#### Task objective:
Would you retype exactly the lines below, starting with the one that has "JOBS (28, 2482)" and going on through the one that has "[Instagram] (874, 1239)", with no pictures and nothing else?

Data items
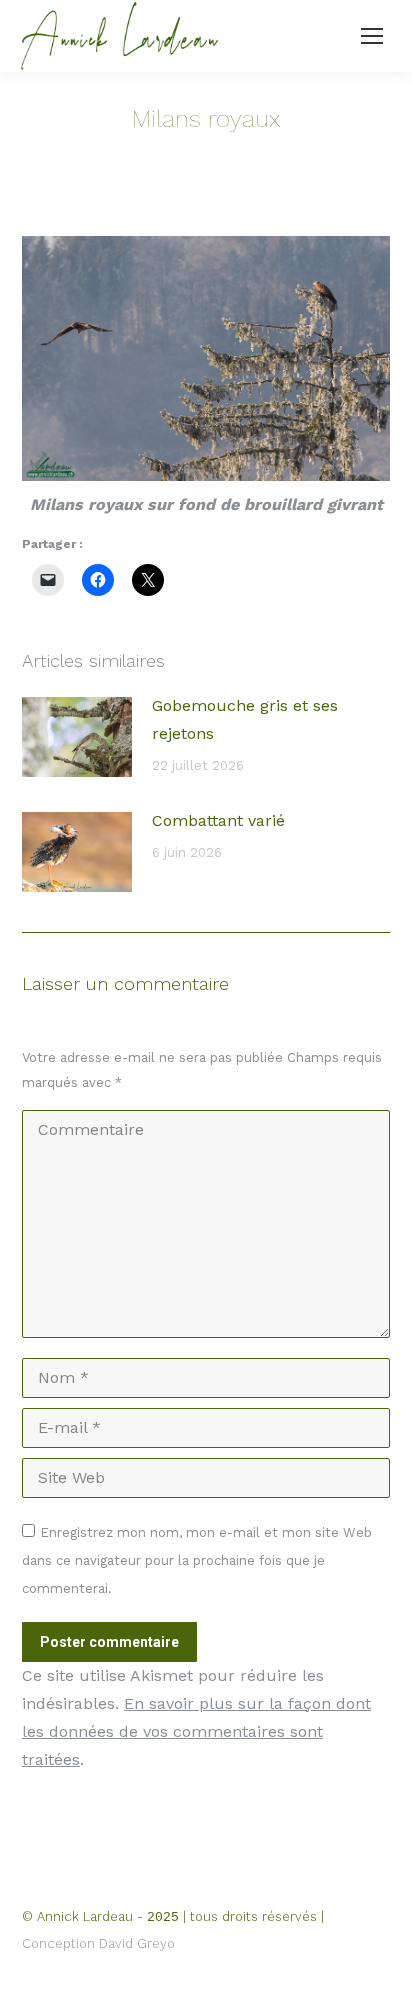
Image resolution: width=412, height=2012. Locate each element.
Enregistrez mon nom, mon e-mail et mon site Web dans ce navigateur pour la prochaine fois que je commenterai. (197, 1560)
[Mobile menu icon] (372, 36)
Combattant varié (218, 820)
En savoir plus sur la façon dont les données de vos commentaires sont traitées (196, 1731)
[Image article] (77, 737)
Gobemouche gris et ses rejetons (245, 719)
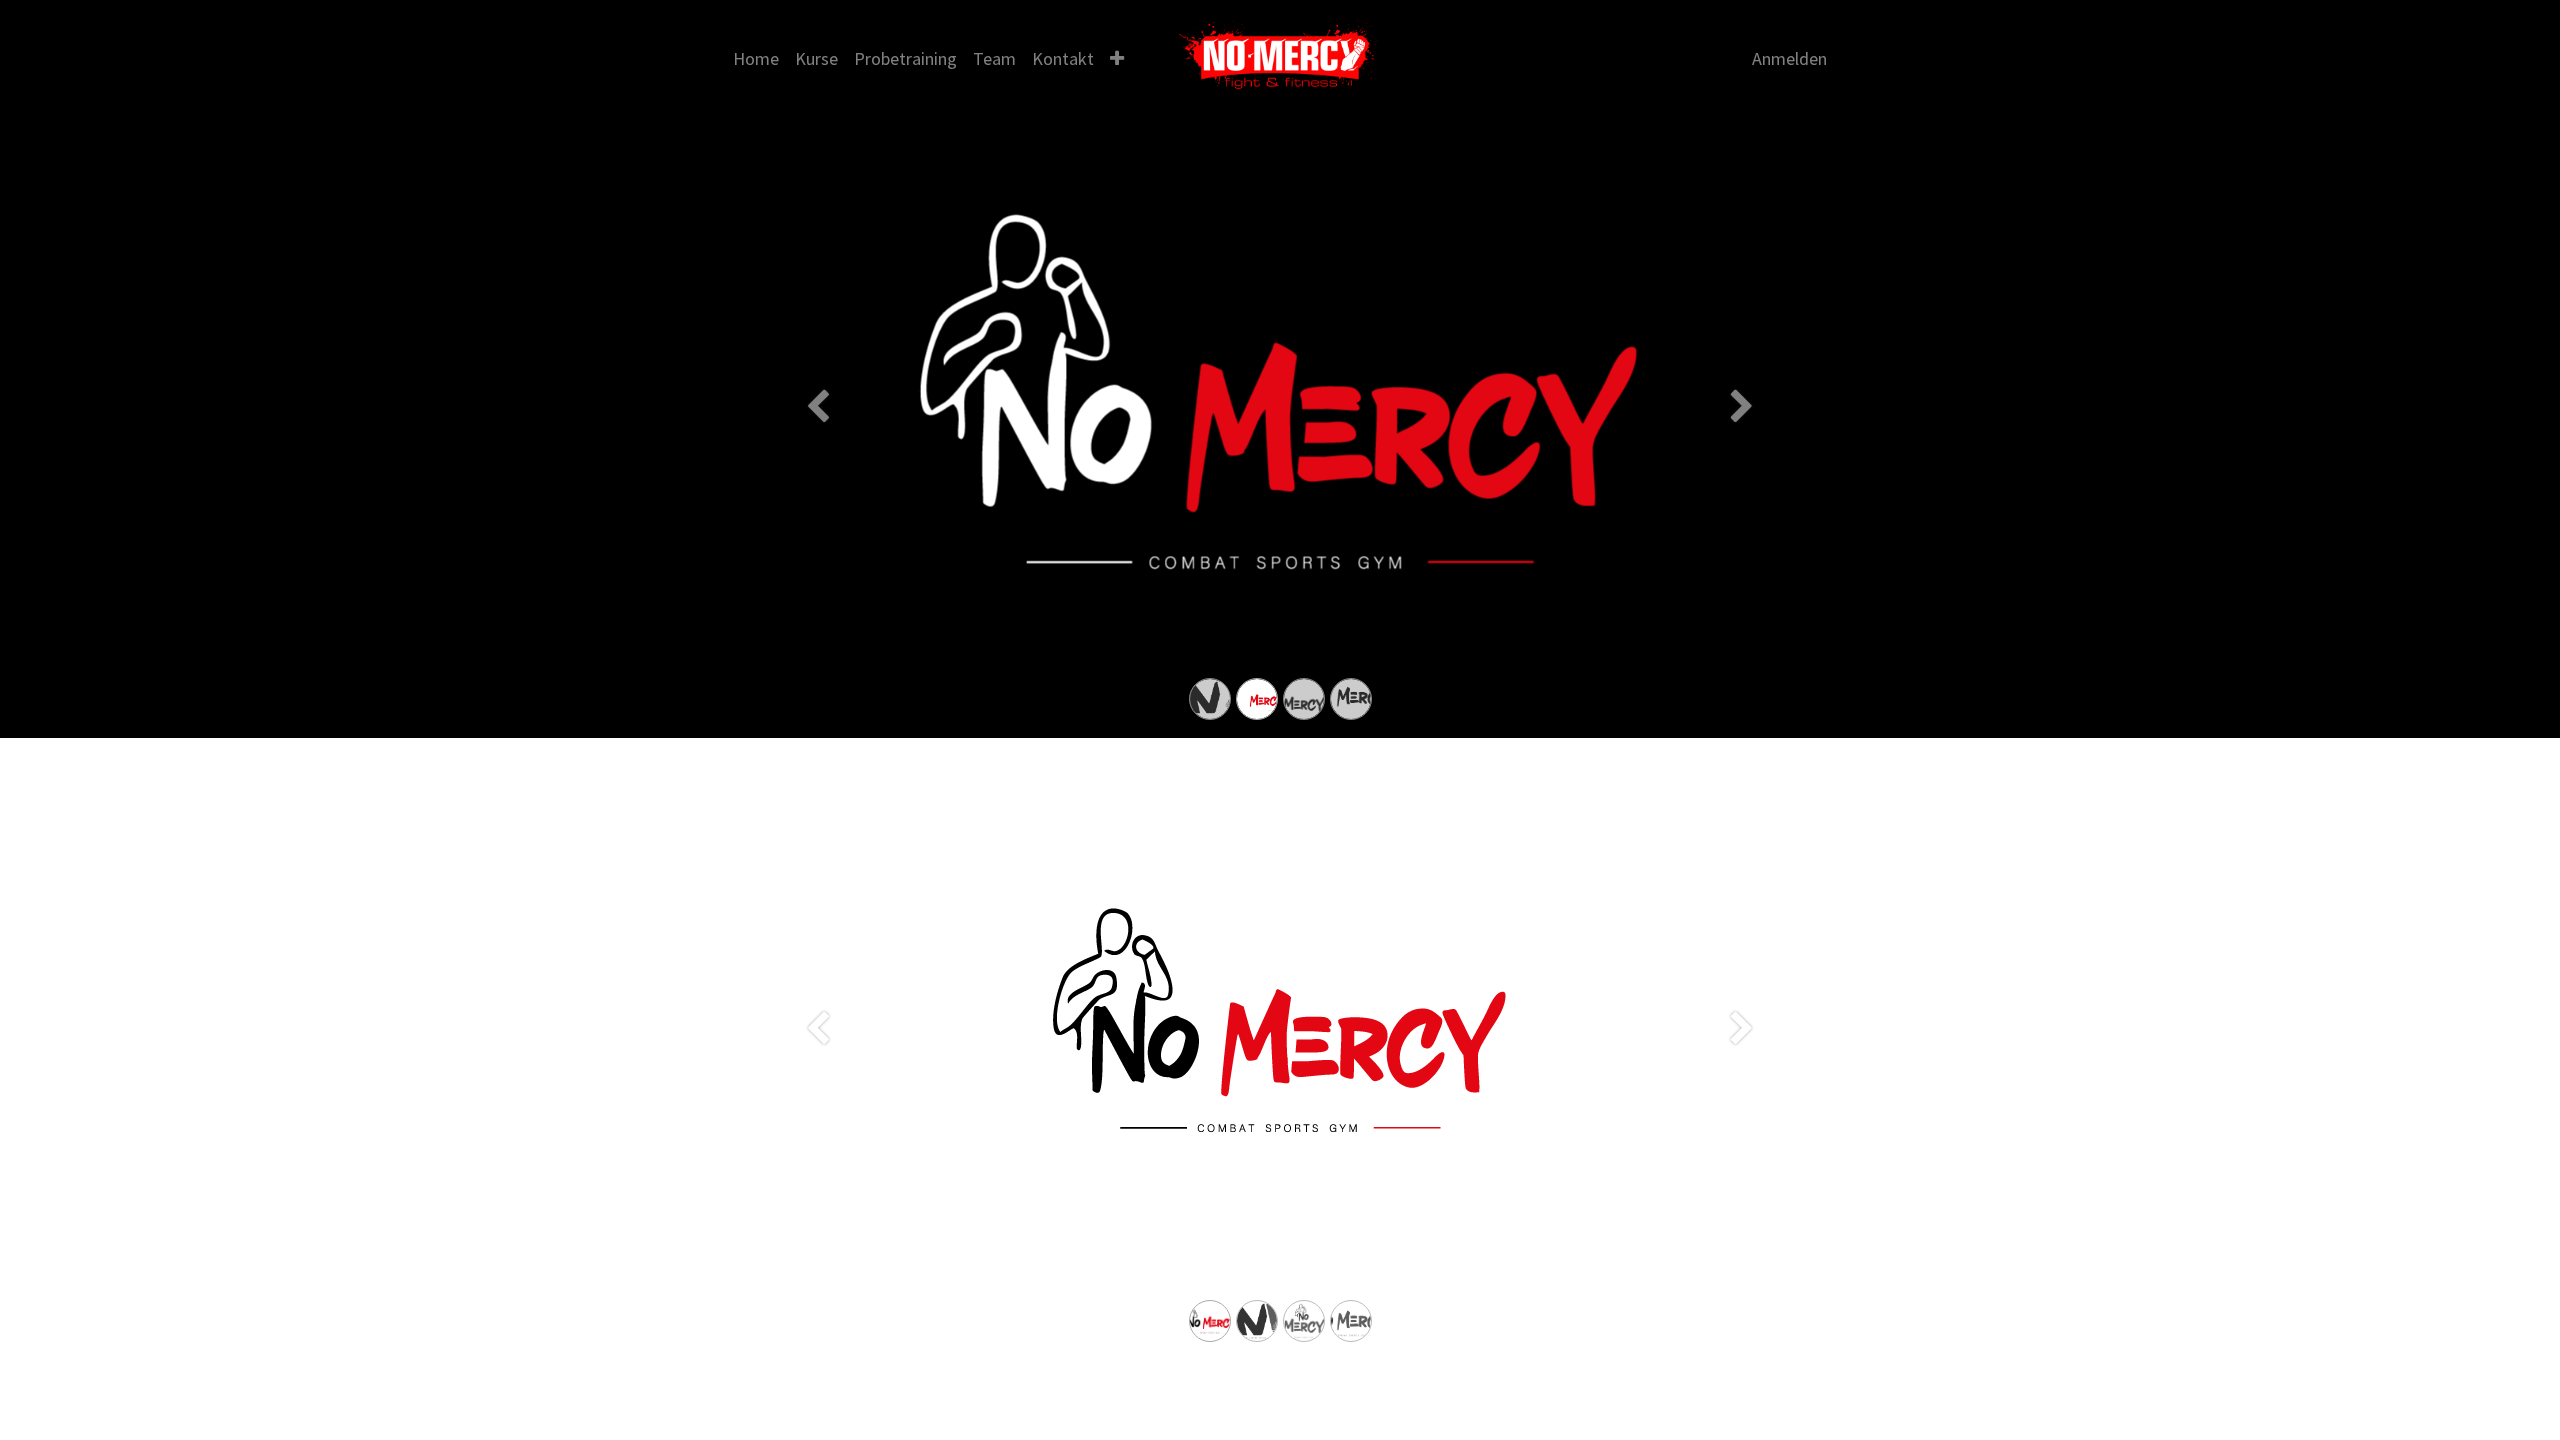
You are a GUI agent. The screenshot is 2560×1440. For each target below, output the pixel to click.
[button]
--
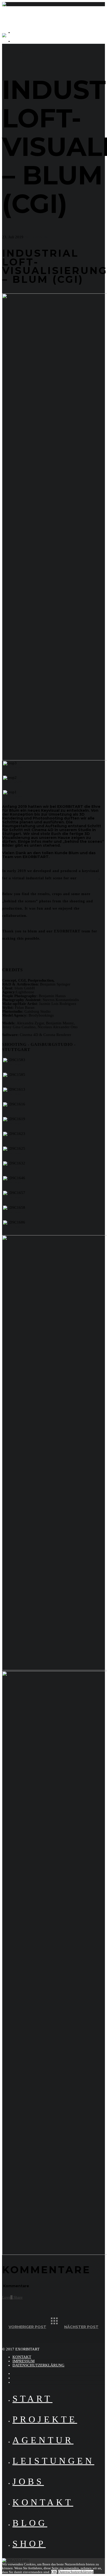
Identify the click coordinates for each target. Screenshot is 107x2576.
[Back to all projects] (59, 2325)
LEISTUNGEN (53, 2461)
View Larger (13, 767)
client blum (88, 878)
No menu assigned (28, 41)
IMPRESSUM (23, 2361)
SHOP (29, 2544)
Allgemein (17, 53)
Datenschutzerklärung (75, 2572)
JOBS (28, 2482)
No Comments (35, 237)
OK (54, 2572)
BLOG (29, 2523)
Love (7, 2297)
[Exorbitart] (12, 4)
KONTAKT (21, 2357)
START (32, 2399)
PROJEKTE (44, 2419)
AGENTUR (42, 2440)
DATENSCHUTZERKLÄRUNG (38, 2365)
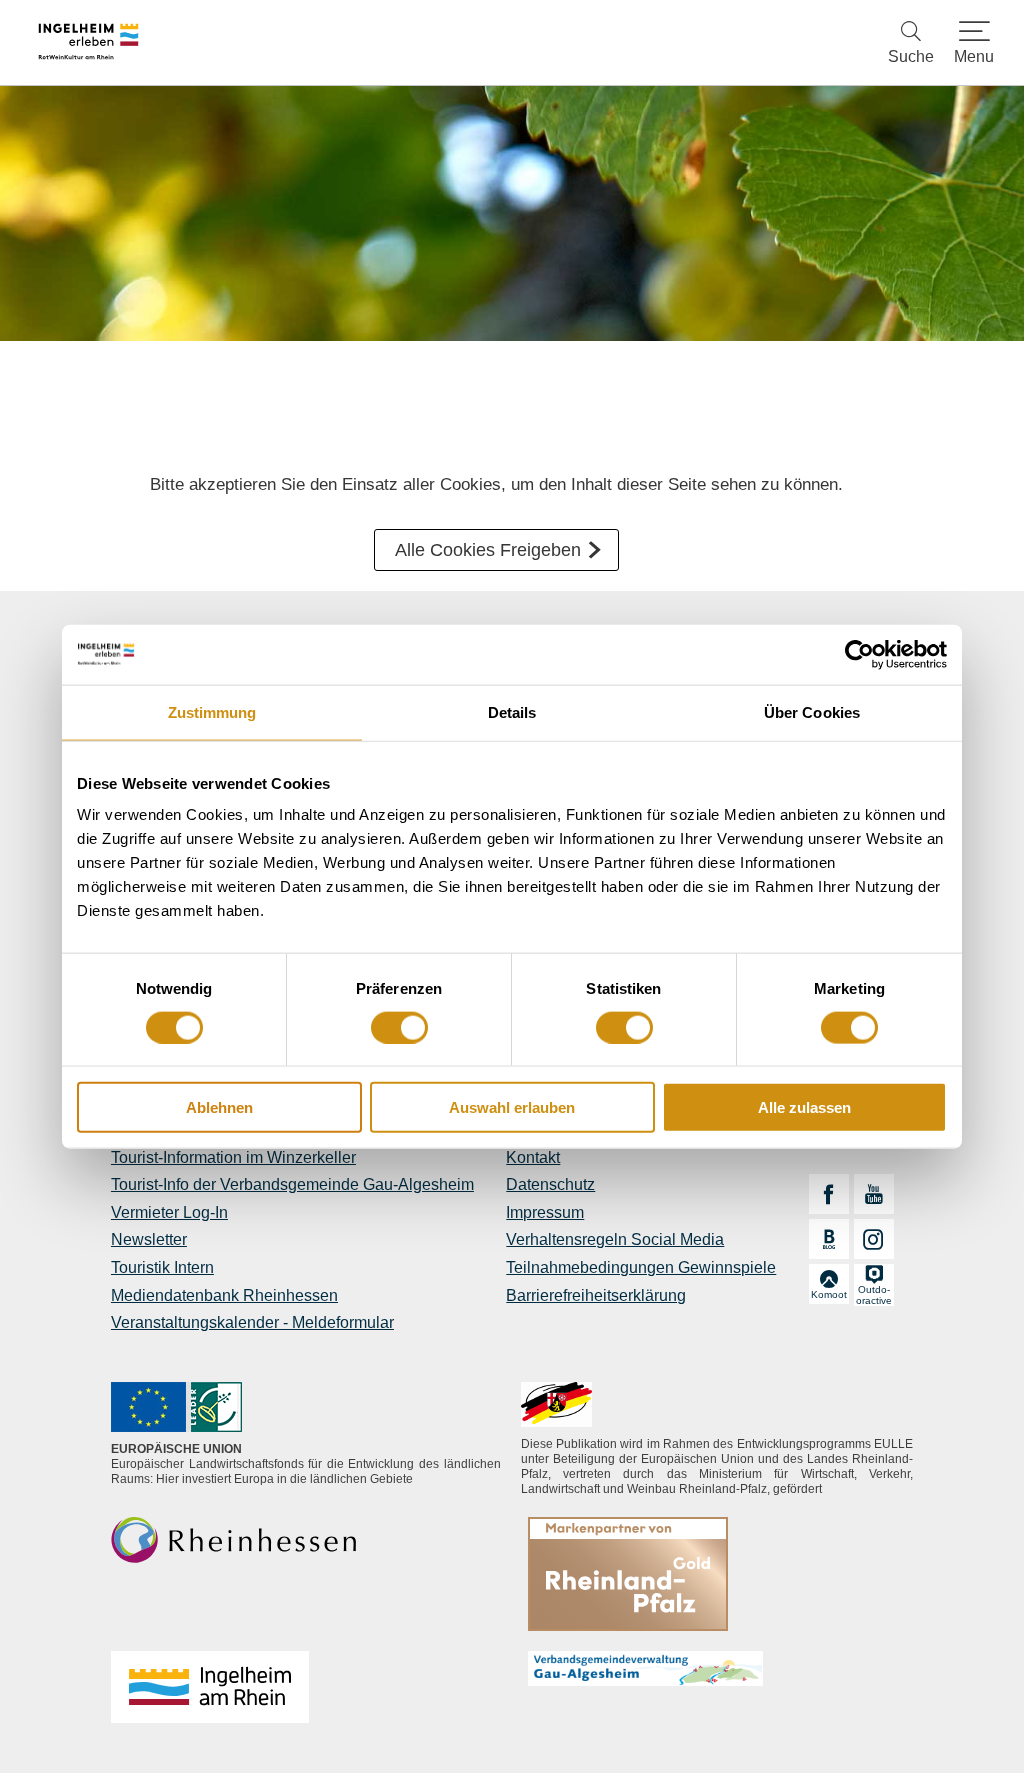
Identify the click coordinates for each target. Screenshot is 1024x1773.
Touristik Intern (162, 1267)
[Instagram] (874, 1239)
==
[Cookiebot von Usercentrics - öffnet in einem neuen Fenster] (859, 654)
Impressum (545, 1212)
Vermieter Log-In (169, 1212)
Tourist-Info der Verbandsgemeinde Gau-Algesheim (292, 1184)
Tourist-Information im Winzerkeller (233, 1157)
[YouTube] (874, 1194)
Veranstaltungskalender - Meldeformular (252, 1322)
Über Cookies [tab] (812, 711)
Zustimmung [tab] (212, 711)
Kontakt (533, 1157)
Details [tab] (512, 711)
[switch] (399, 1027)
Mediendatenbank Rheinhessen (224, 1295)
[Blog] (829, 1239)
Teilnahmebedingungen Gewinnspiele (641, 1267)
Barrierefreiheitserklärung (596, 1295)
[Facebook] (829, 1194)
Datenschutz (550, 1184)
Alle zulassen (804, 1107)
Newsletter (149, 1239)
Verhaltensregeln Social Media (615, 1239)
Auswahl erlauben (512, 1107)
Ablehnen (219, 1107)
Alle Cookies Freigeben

#### Answer section:
JOBS (28, 2482)
No Comments (35, 237)
OK (54, 2572)
BLOG (29, 2523)
Love (7, 2297)
[Exorbitart] (12, 4)
KONTAKT (21, 2357)
START (32, 2399)
PROJEKTE (44, 2419)
AGENTUR (42, 2440)
DATENSCHUTZERKLÄRUNG (38, 2365)
Identify the click coordinates for each target. Screenshot is 1024x1773.
Touristik Intern (162, 1267)
[Instagram] (874, 1239)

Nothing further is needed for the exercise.